Autorka przyznała, że przed pisaniem książki posiadała znikomą wiedzę o Beksińskich, np. nie zdawała sobie sprawy, że pochodzili z Sanoka i dowiedziała się o tym już po decyzji o tworzeniu książki[5][6]. Pracę nad książką rozpoczęła pod koniec 2011 i poświęciła na to 2,5 roku[5][7][8]. W trakcie pisania, w połowie 2012 tymczasowo przeniosła się wraz z rodziną z Sopotu w okolice Sanoka[5][6]. W tym mieście informacji udzielali jej ludzie znający rodzinę Beksińskich i samo miasto m.in.: Jerzy Potocki, Janina Lewandowska, Zbigniew Osenkowski, Grzegorz Gajewski, Wiesław Banach, Edward Zając, Janusz Szuber[5].

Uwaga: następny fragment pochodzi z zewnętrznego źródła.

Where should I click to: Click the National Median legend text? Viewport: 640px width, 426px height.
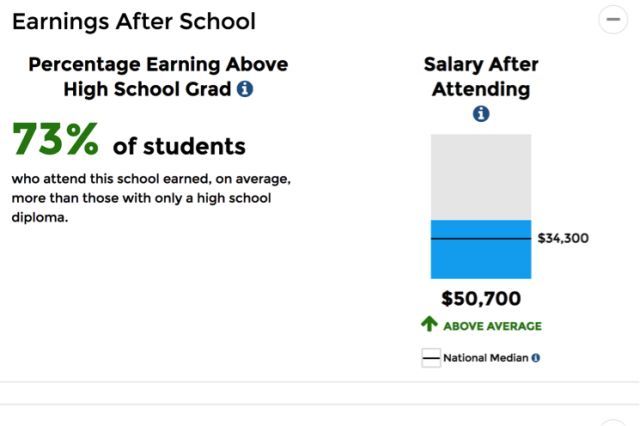(x=486, y=357)
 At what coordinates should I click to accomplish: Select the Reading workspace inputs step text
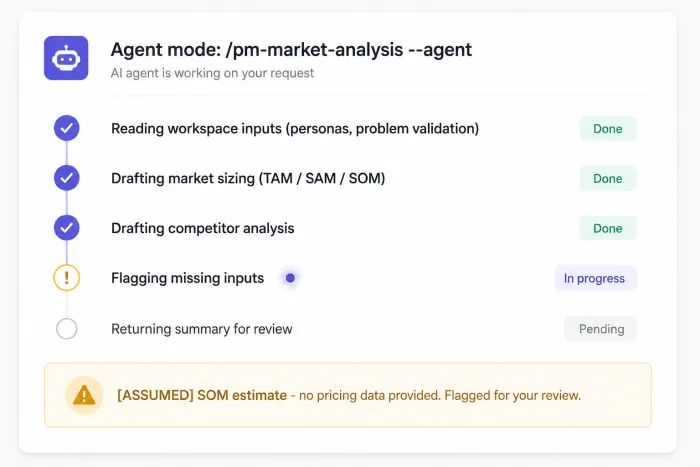(x=295, y=129)
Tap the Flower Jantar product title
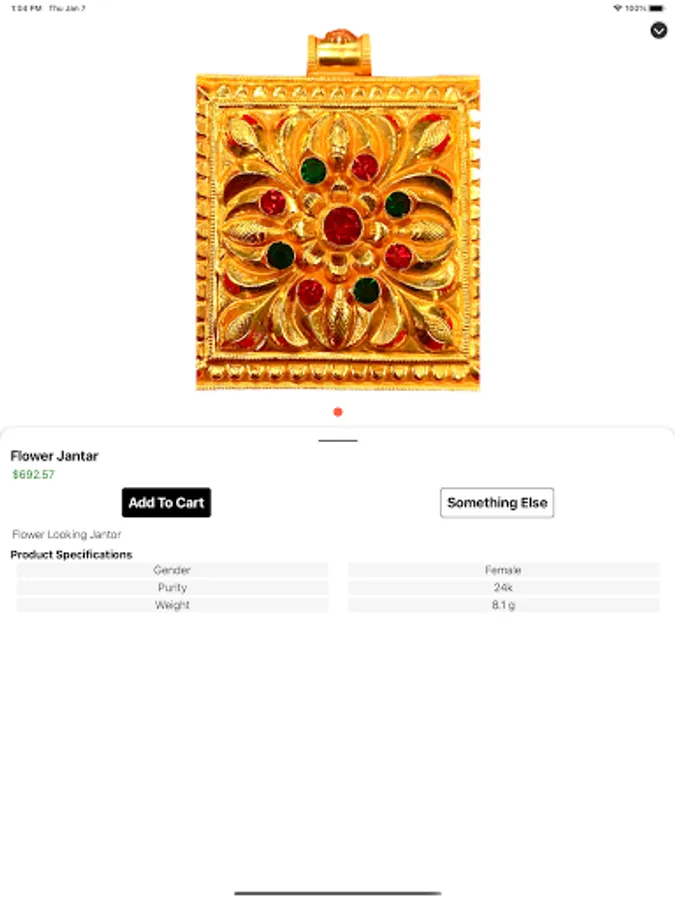This screenshot has height=900, width=675. [55, 456]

Warszawska premiera książki odbyła się 20 lutego 2014, a dwa dni potem, 22 lutego 2014 autorka miała spotkanie premierowe w Sanoku, zorganizowane w Galerii Beksińskiego[7][8].
Odbiór
Beksińscy. Portret podwójny w opinii recenzentów stanowi opis samotności, toksycznych związków, fascynacji śmiercią, niedojrzałości emocjonalnej i autodestrukcji z jednej strony oraz pasji, talencie, geniuszu i artystycznej nadwrażliwości z drugiej. Zwracano uwagę na ogrom pracy, jaki autorka wykonała podczas pisania książki, w postaci przeanalizowania olbrzymiej liczby listów, notatek i nagrań[2] oraz opisu szczegółów z życia bohaterów[9].
Swoje niezadowolenie z nakreślonego przez Grzebałkowską portretu ojca i syna wyrażał dyrektor Muzeum Historycznego w Sanoku, a jednocześnie znajomy i wykonawca ostatniej woli Zdzisława Beksińskiego, Wiesław Banach[13][14]. Niejako odpowiedzią na przedstawienie Zdzisława Beksińskiego w książce Beksińscy. Portret podwójny była publikacja Jarosława Mikołaja Skoczenia pt. Beksiński. Dzień po dniu kończącego się życia. Dzienniki. Rozmowy (2016)[13]. Swoją dezaprobatę dla wizerunku Tomasza, jaki się wyłania z książki M. Grzebałkowskiej, wyraził też dziennikarz muzyczny Wiesław Weiss i jednocześnie wieloletni znajomy Tomasza Beksińskiego, który napisał własną książkę, wydaną pt. Tomek Beksiński. Portret prawdziwy (2016)[15]. Odnosząc się do „Słynnej Książki nazywającą się reportażem” stwierdził on, że była „nacechowana pogardliwą wyniosłością w stosunku do Tomka”[16].